レッズ対ヴァンフォーレ戦のレビュー文を、最後の一文の後から書き継いでください。

_提示された文章_.

+-------+

湯浅健二の「J」ワンポイント
- 2014年Jリーグの各ラウンドレビュー
- 第29節(2014年10月22日、水曜日)
- リーグ終盤の「紆余曲折」が楽しみだ・・(レッズvsヴァンフォーレ、 0-0)
- レビュー
-
- そのとき、息を呑み込み、フリーズした。
後半のロスタイム。
レッズ守備の誰も追いつけない程のスーパースプリンター、クリスティアーノが、一発カウンターから、那須大亮をブッちぎってフリーシュートをブチかましたんだよ。
レッズファンの誰もがフリーズするのも当然だった。
そのとき私は、瞬間的に、ブラジルW杯ファイナルの後半立ち上がりに、スッと抜け出したメッシにスルーパスが通り、彼が、まったくフリーで左足シュートを放ったシーンを思い出した。
そう、誰もが、「コトが起きる」のを覚悟した瞬間。でも・・
そう、このメッシのシュートも、前述のクリスティアーノ同様に、ゴールを外れていったんだ。
とはいっても、この、「同じように」見える二つの現象の背景に潜むコノテーション(言外に含蓄される意味)は、チト違う。
ヴァンフォーレ甲府を担当しているエキスパートジャーナリストの方が言っていた。あっと・・、城福浩監督も、異口同音ニュアンスの内容をコメントしていたっけ。
そう、今シーズンのクリスティアーノが、チャンスを順当に決めていれば、チームは、こんなポジションにはいない・・。
フムフム・・
それに対してメッシ。
あのシュート状況は、まさに、彼の十八番だったんだよ。誰も、彼がシュートミスをするなんて思ってもみなかった。そんなメッシが、シュートを外した。
ということで、この二つの絶対的シュートシーンが内包する意味合いは(そのシーンが外部に放散する期待コンテンツは!!)まったく違ったっちゅうことだね。
メッシの場合は、完璧なゴール「だけ」がイメージされていた。それに対してクリスティアーノの場合は、チーム全体が不安に包まれた・・っちゅうわけだ。
フ〜ッ・・
とにかく私は、クリスティアーノの絶対的チャンスが内包する「何か」を感じていたんだ。

+-------+

[出典資料]
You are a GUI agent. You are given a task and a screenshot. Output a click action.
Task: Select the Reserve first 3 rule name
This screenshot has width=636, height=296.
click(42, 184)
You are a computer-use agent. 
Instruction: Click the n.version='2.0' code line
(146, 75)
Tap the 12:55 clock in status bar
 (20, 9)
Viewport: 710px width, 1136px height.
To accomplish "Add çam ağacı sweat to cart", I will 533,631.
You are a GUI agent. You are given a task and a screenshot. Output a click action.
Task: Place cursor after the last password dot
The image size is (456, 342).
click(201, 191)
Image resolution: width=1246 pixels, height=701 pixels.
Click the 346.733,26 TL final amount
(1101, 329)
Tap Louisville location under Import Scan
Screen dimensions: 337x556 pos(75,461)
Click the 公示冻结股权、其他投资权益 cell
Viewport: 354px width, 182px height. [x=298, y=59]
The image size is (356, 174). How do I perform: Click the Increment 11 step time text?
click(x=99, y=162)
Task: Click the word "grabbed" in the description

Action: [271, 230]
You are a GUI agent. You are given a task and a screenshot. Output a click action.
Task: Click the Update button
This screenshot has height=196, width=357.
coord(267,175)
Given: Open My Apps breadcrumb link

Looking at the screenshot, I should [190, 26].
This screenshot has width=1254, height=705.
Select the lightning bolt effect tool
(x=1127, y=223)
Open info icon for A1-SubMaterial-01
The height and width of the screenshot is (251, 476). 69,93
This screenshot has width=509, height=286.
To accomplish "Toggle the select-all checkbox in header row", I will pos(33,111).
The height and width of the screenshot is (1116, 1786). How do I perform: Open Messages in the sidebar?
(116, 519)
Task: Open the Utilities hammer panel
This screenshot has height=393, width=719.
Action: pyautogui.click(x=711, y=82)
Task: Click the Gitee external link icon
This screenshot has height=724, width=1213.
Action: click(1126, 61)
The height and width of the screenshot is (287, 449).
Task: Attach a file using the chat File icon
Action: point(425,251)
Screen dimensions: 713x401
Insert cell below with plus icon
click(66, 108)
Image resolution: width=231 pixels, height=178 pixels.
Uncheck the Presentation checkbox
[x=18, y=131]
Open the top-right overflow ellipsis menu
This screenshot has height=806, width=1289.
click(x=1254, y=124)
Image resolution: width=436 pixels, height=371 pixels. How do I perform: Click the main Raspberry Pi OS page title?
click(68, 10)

+-------+

_想定される解答_.
だから、城福浩監督とミハイロに、同じ質問を投げた。
城福さんには、「レベルを超えた勝負師、城福浩がイメージしつづけ、待ちつづけた瞬間が訪れた・・それは至福の瞬間だったはずだが・・?」ってね。
そしたら、こんなニュアンスの内容をコメントしてくれたっけネ。曰く・・
・・クリスティアーノは、ゲーム展開の勝負所で、あのように使うつもりだった・・そしてイメージ通りのチャンスを作り出せた・・でも、オレの仕事はチャンスを作り出すのをお膳立てするところまでなんだよ・・そして、そのチャンスを決めるのが彼の仕事っちゅうわけだ・・
まあ、彼が言わんとすることはよく分かった。
そりゃ、あんなビッグチャンスを外すんだから、アタマにも来るだろうし、クリスティアーノが抱える根深い課題にも取り組まなきゃいけないわけだからね・・。
とにかく・・
めくるめく歓喜と、奈落の失望が、限界まで交錯しつづけるサッカーの面目躍如ってなシーンではあった。
余談だけれど・・
まだ奥寺康彦が在籍していた当時のヴェルダー・ブレーメンでのこと。監督は、「あの」オットー・レーハーゲル。
そのブレーメンが、ブンデスリーガ最終節マッチの後半ロスタイムにPKを獲得した。
別の会場では、ブレーメンと優勝を争っている「あの」バイエルン・ミュンヘンが、すでに大差で勝利を確実なものにしていた。
ブレーメンは、そのPKを確実に決めなければならなかった。ブレーメンは、「そのPK」さえ決めて勝利すれば、完璧なリーグ優勝をかざれるのだった。
私は、テレビの前で手に汗握っていたのだが、奥寺康彦の表情を確認しようとしていた次の瞬間、蹴られたPKが、右ポストを直撃し、無情にも跳ね返ってゴールラインを割っていったのである。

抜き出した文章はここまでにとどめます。